The choice is between "stakeholder capitalism" and "shareholder capitalism." 

According to the theory of stakeholder capitalism, corporations are and should be quasi-public entities with responsibilities to the nation-state and to the communities in which they are embedded. The corporation should make a profit and provide a fair return to investors. At the same time, workers who contribute their labor to the company have a legitimate interest in it as well - just as investors who provide capital. Managers serve the company and the community, not merely the investors.

In the theory of "shareholder capitalism," the corporation exists solely for the purpose of the investors, whom the managers serve as agents. In shareholder capitalism, short-term profits are the only goal, and if that means laying off workers instead of retraining them or reassigning them, breaking up the company and selling the assets to enrich private equity partners and shareholders, so be it.  My last "boss" did just that - followed by an incredible act of audacity by writing a book celebrating his "success" in selling his business with a Chapter titled, "Firing Your First Employee."

The stakeholder conception of the firm is still the norm in Europe and East Asia, as it was in mid-20th century America. But beginning in the 1970s, the shareholder conception of capitalism prevailed in the United States.  In the arena of big business, it is now the norm.

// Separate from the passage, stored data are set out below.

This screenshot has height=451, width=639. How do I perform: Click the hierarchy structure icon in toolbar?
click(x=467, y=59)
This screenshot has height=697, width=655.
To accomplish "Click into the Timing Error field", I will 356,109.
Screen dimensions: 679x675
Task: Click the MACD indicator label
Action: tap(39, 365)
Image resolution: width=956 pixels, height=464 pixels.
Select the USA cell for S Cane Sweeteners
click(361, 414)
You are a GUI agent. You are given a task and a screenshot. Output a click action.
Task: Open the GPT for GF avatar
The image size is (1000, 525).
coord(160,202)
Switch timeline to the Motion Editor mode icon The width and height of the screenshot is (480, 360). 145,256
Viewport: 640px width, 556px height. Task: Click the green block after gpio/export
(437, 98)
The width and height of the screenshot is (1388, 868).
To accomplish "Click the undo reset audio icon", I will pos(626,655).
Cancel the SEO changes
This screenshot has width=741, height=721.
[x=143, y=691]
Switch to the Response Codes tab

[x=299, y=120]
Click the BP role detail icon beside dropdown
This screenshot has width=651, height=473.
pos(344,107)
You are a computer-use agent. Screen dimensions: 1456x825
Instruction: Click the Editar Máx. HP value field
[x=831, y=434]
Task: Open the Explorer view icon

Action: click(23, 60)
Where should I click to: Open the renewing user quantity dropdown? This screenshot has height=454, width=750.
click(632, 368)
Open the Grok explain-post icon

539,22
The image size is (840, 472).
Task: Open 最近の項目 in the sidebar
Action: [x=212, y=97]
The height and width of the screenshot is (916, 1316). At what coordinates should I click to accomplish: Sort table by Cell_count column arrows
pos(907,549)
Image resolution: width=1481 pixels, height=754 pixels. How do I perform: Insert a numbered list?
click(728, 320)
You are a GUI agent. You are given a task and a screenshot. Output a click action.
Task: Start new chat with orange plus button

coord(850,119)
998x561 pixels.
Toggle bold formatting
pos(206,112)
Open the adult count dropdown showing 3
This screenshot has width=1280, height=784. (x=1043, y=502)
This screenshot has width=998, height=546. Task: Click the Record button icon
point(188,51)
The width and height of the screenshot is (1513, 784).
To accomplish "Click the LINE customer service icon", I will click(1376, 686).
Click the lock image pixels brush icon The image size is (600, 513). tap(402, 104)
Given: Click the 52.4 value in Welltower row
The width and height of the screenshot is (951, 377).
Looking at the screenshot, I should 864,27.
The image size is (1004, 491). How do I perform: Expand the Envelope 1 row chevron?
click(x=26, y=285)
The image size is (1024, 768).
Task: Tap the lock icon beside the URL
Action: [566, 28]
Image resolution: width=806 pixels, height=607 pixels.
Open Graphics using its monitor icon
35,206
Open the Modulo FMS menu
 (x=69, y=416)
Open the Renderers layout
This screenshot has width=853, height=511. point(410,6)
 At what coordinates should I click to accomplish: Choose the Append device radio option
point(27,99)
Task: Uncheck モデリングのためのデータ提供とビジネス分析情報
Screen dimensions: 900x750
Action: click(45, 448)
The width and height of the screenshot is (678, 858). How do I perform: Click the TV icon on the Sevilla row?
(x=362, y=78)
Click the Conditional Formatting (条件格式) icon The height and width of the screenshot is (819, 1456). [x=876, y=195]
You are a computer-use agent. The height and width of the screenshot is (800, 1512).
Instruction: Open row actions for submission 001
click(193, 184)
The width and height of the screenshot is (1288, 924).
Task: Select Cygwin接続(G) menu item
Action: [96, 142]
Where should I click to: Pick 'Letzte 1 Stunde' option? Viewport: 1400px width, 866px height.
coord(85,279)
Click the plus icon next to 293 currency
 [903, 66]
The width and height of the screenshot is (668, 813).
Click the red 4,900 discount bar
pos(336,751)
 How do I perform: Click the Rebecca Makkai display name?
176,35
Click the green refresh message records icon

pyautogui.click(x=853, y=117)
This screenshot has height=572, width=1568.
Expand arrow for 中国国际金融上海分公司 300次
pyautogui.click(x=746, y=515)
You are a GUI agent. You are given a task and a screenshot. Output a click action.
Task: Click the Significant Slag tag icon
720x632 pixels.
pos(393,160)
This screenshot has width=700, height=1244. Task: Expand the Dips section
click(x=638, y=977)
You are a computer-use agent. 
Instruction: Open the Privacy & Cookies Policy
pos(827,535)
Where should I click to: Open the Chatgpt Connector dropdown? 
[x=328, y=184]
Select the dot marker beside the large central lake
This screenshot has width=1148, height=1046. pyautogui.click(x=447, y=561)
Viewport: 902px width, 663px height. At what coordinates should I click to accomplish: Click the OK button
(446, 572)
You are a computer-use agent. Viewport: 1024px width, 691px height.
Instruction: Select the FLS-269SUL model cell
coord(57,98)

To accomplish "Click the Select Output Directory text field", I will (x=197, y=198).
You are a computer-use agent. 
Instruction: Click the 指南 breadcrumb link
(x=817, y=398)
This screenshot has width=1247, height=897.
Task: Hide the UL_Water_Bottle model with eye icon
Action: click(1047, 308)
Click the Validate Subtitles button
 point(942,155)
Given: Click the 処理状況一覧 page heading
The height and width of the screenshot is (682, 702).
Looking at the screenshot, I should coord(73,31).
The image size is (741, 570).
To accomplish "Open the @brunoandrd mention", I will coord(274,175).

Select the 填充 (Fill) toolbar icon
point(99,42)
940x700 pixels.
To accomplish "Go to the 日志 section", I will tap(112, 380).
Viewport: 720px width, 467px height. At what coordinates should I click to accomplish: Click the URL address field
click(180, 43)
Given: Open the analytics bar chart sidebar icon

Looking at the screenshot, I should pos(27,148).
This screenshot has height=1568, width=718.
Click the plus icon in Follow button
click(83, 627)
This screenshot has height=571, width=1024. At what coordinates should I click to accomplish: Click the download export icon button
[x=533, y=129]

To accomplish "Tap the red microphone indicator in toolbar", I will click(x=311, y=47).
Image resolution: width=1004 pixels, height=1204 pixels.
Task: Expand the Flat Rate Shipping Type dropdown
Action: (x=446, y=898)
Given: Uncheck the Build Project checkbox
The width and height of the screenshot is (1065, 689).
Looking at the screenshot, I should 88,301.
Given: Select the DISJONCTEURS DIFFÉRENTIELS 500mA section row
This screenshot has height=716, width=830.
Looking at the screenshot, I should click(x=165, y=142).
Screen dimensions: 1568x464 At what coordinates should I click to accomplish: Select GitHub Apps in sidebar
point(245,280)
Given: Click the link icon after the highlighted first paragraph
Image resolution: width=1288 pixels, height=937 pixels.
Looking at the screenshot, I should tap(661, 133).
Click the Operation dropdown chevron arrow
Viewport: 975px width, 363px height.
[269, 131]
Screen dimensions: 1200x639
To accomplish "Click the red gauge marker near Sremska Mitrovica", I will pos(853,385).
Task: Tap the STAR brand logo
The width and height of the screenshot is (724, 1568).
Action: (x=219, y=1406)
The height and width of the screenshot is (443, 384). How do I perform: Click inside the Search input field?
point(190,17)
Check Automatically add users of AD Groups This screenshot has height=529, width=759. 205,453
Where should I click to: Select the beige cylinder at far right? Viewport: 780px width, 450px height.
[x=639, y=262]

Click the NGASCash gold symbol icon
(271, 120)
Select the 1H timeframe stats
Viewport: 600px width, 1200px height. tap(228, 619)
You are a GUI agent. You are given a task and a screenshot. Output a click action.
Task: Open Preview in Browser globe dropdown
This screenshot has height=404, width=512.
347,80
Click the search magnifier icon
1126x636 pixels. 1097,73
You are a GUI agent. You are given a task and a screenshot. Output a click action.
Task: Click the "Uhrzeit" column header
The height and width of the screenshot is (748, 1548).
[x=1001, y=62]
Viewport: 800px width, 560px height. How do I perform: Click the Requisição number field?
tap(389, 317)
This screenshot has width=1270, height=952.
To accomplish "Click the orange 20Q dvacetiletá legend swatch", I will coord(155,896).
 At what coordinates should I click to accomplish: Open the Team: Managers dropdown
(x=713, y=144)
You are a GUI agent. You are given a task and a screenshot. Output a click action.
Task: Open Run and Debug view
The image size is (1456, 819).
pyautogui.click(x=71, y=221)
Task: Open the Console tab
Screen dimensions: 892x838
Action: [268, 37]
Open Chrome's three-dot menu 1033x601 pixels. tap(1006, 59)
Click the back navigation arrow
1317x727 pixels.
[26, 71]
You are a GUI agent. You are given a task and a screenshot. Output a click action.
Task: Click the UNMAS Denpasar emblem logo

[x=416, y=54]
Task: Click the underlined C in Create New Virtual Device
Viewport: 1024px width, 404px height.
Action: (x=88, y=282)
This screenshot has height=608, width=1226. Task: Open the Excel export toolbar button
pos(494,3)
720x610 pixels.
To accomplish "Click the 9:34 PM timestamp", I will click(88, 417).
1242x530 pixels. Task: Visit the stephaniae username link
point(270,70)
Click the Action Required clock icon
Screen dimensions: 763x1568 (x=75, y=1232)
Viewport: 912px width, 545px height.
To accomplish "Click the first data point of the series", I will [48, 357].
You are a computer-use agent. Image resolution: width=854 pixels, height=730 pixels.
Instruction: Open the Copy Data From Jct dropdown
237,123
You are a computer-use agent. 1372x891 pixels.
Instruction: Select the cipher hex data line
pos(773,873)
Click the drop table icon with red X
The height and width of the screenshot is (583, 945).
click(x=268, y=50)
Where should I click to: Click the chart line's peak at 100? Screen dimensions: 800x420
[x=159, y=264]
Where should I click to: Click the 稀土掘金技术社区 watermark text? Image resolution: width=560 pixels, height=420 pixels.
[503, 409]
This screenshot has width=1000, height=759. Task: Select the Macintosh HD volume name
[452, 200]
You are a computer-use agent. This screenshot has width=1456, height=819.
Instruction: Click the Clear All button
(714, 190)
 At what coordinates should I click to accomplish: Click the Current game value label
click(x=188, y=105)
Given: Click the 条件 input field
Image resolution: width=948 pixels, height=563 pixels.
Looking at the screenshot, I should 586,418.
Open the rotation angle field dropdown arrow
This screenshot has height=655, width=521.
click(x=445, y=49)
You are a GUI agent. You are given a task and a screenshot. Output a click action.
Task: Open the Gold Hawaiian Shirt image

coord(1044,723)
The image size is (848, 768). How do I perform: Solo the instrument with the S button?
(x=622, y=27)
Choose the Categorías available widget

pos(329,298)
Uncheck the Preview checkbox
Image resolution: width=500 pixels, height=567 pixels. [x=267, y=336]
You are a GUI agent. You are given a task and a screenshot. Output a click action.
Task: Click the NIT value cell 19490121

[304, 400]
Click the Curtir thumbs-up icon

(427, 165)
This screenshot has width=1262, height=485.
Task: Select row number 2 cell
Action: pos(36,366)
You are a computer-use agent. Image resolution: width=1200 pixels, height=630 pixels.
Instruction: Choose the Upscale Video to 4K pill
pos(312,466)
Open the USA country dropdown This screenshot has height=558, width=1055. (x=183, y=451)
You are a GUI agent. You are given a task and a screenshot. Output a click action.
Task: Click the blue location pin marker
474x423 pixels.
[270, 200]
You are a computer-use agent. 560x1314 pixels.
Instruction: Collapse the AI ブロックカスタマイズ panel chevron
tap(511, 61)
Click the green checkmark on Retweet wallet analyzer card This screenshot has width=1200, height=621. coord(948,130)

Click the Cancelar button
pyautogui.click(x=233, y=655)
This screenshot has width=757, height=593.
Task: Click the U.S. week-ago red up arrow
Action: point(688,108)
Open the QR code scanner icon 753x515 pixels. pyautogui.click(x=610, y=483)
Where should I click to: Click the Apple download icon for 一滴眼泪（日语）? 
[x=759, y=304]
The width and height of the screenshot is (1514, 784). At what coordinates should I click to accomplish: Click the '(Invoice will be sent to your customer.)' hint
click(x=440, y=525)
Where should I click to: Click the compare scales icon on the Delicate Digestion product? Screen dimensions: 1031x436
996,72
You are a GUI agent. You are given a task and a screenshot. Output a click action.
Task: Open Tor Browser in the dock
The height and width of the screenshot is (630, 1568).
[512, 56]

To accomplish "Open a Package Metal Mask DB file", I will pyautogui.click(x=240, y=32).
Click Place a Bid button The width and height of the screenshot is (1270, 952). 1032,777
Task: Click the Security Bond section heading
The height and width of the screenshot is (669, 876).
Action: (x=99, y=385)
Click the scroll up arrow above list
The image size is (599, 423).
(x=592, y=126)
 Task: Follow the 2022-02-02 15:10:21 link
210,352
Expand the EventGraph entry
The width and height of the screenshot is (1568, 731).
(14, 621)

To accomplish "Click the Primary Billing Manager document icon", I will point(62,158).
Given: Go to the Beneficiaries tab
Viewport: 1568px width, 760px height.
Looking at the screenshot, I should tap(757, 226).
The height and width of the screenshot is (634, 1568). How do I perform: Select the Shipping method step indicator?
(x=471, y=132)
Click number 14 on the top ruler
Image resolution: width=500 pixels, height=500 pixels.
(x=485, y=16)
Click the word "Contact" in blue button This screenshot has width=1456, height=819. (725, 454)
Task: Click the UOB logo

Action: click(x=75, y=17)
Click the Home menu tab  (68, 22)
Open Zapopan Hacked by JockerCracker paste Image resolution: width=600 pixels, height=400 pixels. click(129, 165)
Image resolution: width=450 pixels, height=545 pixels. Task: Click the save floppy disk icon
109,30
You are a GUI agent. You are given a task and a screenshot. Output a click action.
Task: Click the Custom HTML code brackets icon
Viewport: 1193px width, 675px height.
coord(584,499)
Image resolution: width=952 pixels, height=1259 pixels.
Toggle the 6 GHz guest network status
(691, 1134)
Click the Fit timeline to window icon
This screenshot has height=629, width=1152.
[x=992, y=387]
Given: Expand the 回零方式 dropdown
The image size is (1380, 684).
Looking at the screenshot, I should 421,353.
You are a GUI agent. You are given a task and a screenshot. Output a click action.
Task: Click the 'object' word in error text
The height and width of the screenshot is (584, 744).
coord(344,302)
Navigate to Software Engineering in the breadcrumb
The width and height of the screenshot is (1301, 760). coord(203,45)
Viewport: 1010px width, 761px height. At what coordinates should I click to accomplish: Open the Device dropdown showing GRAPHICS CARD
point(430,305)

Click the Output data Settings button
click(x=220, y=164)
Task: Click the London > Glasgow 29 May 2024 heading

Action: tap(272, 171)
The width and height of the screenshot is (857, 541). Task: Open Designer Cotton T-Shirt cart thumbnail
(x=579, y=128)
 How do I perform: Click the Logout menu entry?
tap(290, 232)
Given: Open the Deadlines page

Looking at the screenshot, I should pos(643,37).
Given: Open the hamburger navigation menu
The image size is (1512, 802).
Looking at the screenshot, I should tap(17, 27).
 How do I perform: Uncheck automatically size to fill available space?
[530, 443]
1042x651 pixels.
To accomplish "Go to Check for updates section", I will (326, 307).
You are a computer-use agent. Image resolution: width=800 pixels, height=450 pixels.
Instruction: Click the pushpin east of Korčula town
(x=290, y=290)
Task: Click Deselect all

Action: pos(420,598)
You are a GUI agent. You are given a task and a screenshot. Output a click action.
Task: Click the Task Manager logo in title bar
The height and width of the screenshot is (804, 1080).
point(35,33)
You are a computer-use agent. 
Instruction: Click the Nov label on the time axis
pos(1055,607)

Nominated as secretary of Defense by President Eisenhower in 1953, former General Motors CEO Charles "Engine Charlie" Wilson, a symbol of old-fashioned stakeholder capitalism, told the Senate that "I thought what was good for the country was good for General Motors and vice versa."

From the different perspective of stakeholder capitalism, the emphasis on short-term profits for investors at the expense of all other considerations, including the well-being of employees and local communities, has been a tragic mistake.


To me, this is less of an economic or political debate than a critical human consideration. Small, medium and large communities (towns, states & countries) share the single most important element with small, medium & large companies – people.  And - their hopes, dreams, and fears.

There is no value in assigning blame, be it our highway system that extended our business reach beyond the accountability (and possible guilt) of face-to-face transactions, planes that sped up every facet of the business cycle beyond the scope of thoughtful consideration, or the internet highway that has reduced the entire earth to billions of transactions just one button or 4 nano-seconds away.  But somewhere along the way, technology has enabled our economic reach to greatly exceed our empathetic grasp.

Up until our recent history (40-years or so) - it was less common to see such a great divide between the interest of business and the interest of people due the human pressures of proximity.  Modern technology and transportation have conspired to reduce that natural throttle through the conscience numbing effect of distance and time.  (Just as military advancements now allow someone 20,000 miles away from someone else to push a button in a morally sterile environment and cause unspeakable pain/suffering/death - absent many of the sights/sounds that were required years ago.)

As the former Chairman of my local Town Council, the CEO of a number of businesses and the father to three wonderful kids facing an uncertain and scary economic landscape in their lifetimes – I am concerned that many business leaders and politicians have drifted too far away from any meaningful connection to the humanities of day-to-day life.  In too many cases, numerical values have replaced human values as our primary societal currency.

The answer to the question, "what brand of capitalist are you?" has only one ethical answer; one with humanity.